Zika virus remains without a cure, but there is hope that an effective vaccine will emerge in just a few short years. While it normally takes 10 years to develop a new vaccine, experts estimate that a vaccine for Zika virus could be ready in two years, reports The New York Times. This is partly because so many different companies and government agencies are trying to be the first to create a safe, effective and scalable vaccine that can protect people, and especially pregnant women, from getting the disease.

The National Institute of Allergy and Infectious Diseases, for instance, is working on four different vaccines, all in various stages of development, to see if one can prevent Zika virus infection. Two of the vaccines are still in the preclinical research stage, but in November, NIAID announced the first of five clinical trials to test one of these vaccines, made with inactivated Zika virus, in a group of 75 people who have never had any type of flavivirus before. Another NIH vaccine candidate, based on research for a West Nile vaccine, is scheduled to begin phase 2 clinical trials in Zika-endemic areas in early 2017.

Although research on Zika virus vaccines has surged, little funding for research is focused on the basic concepts of the virus, or on anti-viral treatments for the disease, says Pardo-Villamizar, who is involved in Latin American studies of Zika virus and Guillain-Barre syndrome.

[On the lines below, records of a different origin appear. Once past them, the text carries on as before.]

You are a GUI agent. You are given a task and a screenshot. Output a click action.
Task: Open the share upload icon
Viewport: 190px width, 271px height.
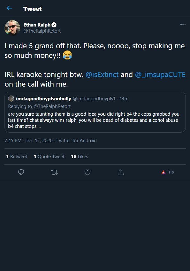121,172

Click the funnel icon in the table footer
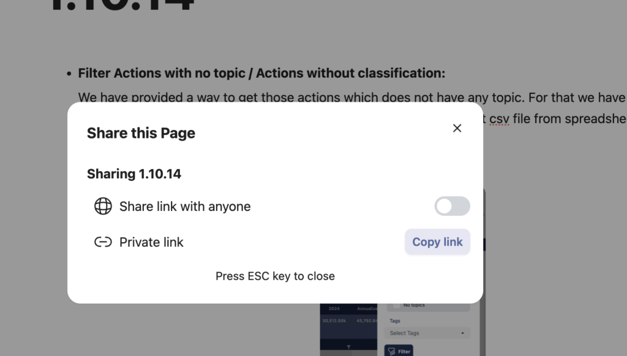coord(348,347)

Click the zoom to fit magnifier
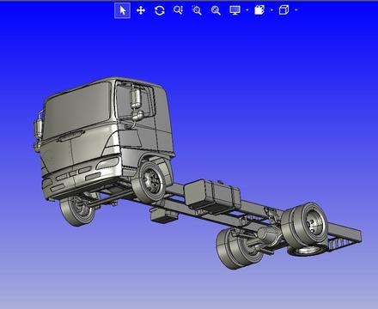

“Despite the fact that some money was dedicated to Zika research, mostly oriented to the public health measures U.S. is taking, there is need for additional funding for improving the research capability of viral infections like Zika,” he said. “Developing antiviral medications and understanding pathogenesis of the disease is extremely important and needed, and the funding is basically negligible.”

Vasilakis agreed.

“There are a lot of unanswered questions that need to be answered,” he said. “What are the effects of symptomatic versus asymptomatic infection? What are the long-term effects in humans? What is the contribution of sexual transmission of Zika in the overall scheme of virus transmission?”

“We are trying to understand as much as we can about this virus, but it’s not going to be a one-inning fight.”